Deb and I haved watched this show from the beginning. It's really good. Although this season is lacking something...not sure what though!
It just amazes me the risks these guys take! The reward is amazing, but wow.. I don't think I could do that...40 hours straight, in those conditions....no f'ing way.
They weren't stopping the show (as far as I know), but they did put a cap on the # of crab they could catch (collectively as a fleet) and there are a lot fewer boats able to fish now.

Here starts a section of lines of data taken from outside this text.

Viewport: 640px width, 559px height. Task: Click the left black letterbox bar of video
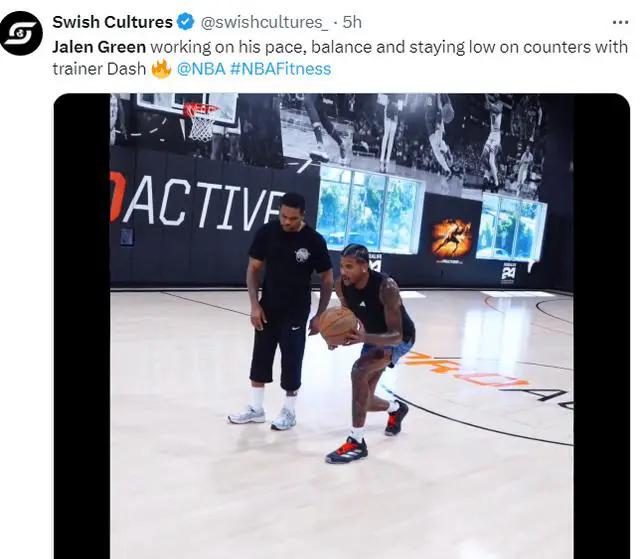82,326
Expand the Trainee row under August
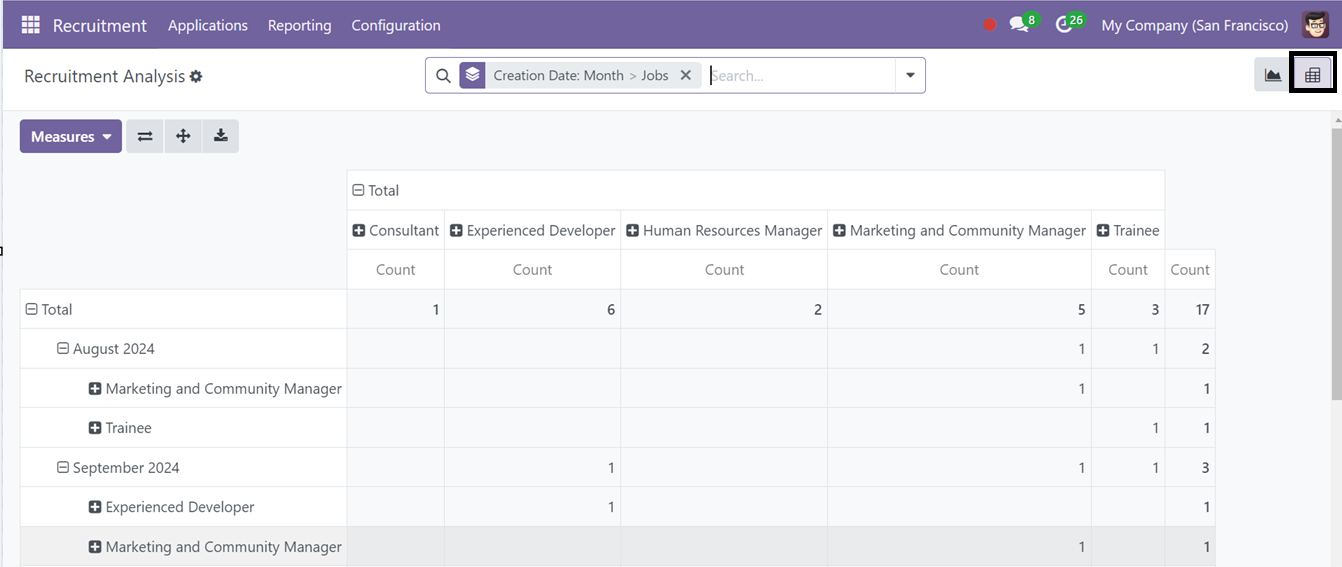The image size is (1342, 567). tap(95, 428)
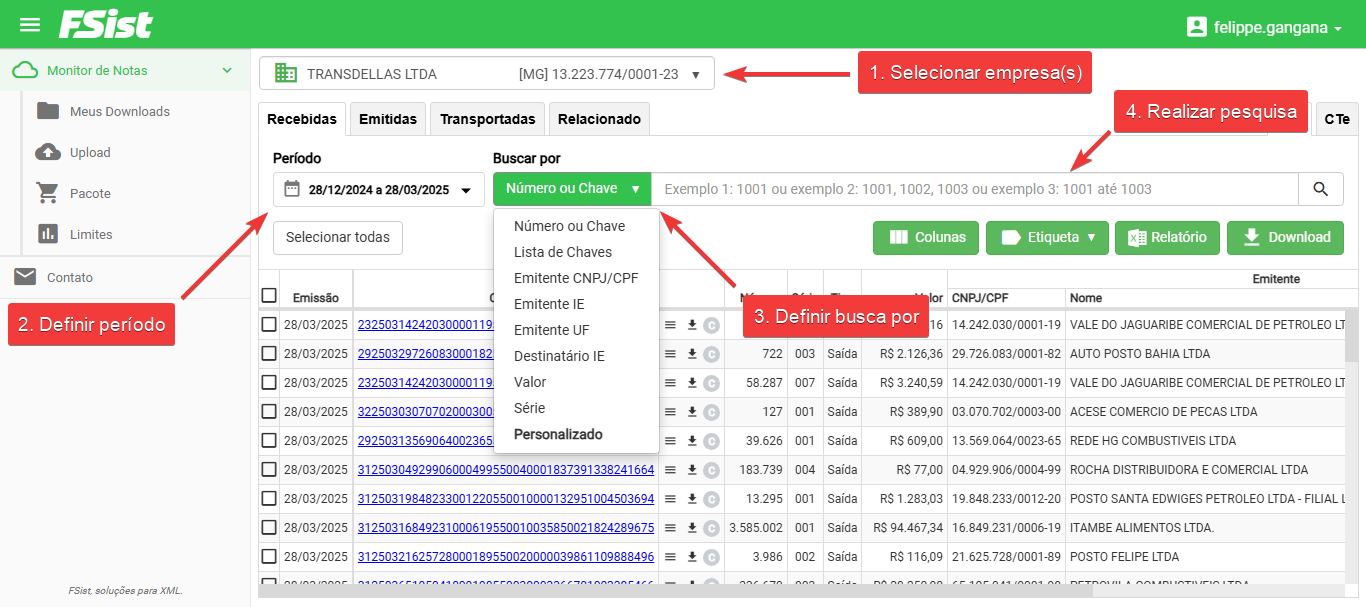Click the search text input field
The image size is (1366, 607).
[975, 189]
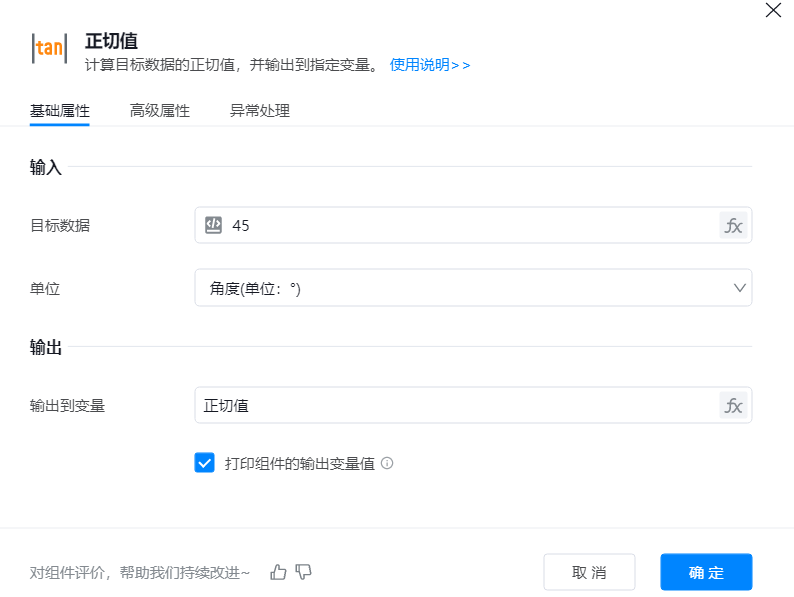This screenshot has width=794, height=597.
Task: Click the 打印组件的输出变量值 label text
Action: pyautogui.click(x=299, y=463)
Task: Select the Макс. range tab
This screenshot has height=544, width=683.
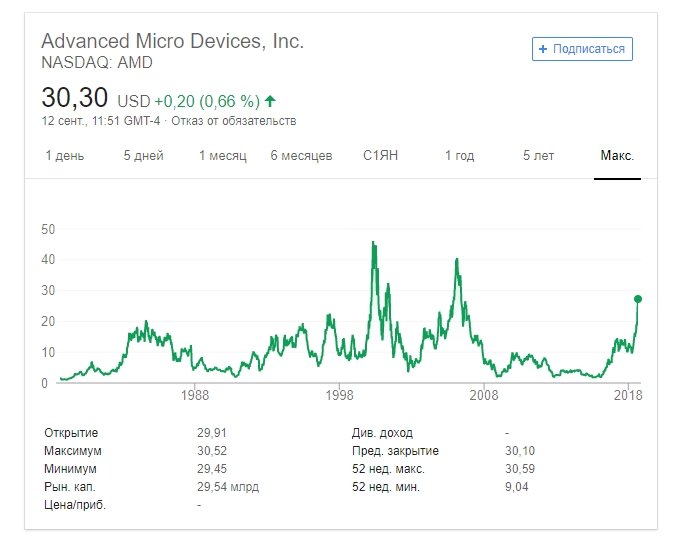Action: [x=617, y=156]
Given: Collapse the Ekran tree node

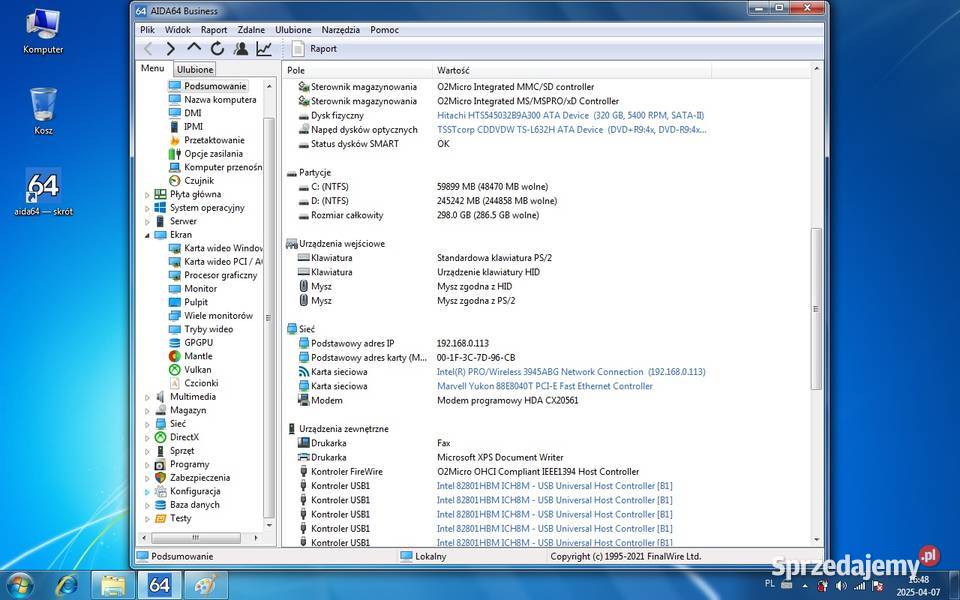Looking at the screenshot, I should coord(148,235).
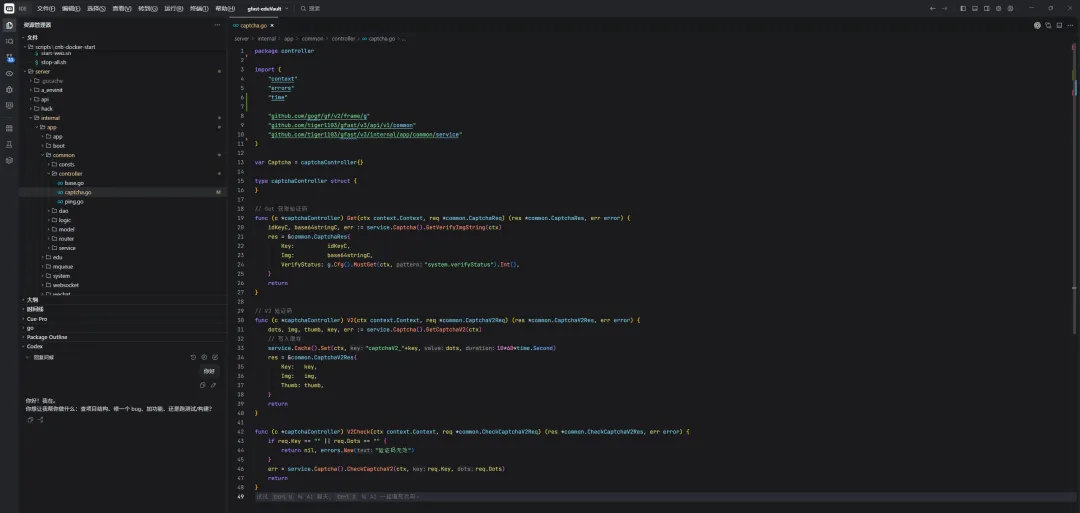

The money is pretty damn good. My mothers family all do this for a living. Crab, cod and lobster (lawbstah). A busy boat can make $300,000 or more in a single trip and $100,000+ in the short week to 10-day trips. Captain + 4 crew. Each deckhand gets 8%-12% based on experience, deck leader a bit more and the rest goes to the captain who usually owns the boat.
So if youre a 17 year old kid and youre told that you can make $7,500 or more in 2 weeks, you would be on that boat too. Some of them go out for 2 weeks then home for 2 weeks, all year round...the only thing that changes is the type of catch your hauling up. 17 years old making $90,000+ without evening a high school education, PLUS the opportunity to move up to a senior deckhand, PLUS the chance to really hit it big with a nice haul.
A few of my uncles hire these kids and they will work for a year or two after high school and leave for university (as its called in Canada) and be able to pay 4 years of tuition.
Its also a decent job for the kids who couldnt cut it in high school or arent college material...there are great trade jobs available but not one where you can make >$50,000/year. Not to mention the under-the-table cash that isnt seen there as well.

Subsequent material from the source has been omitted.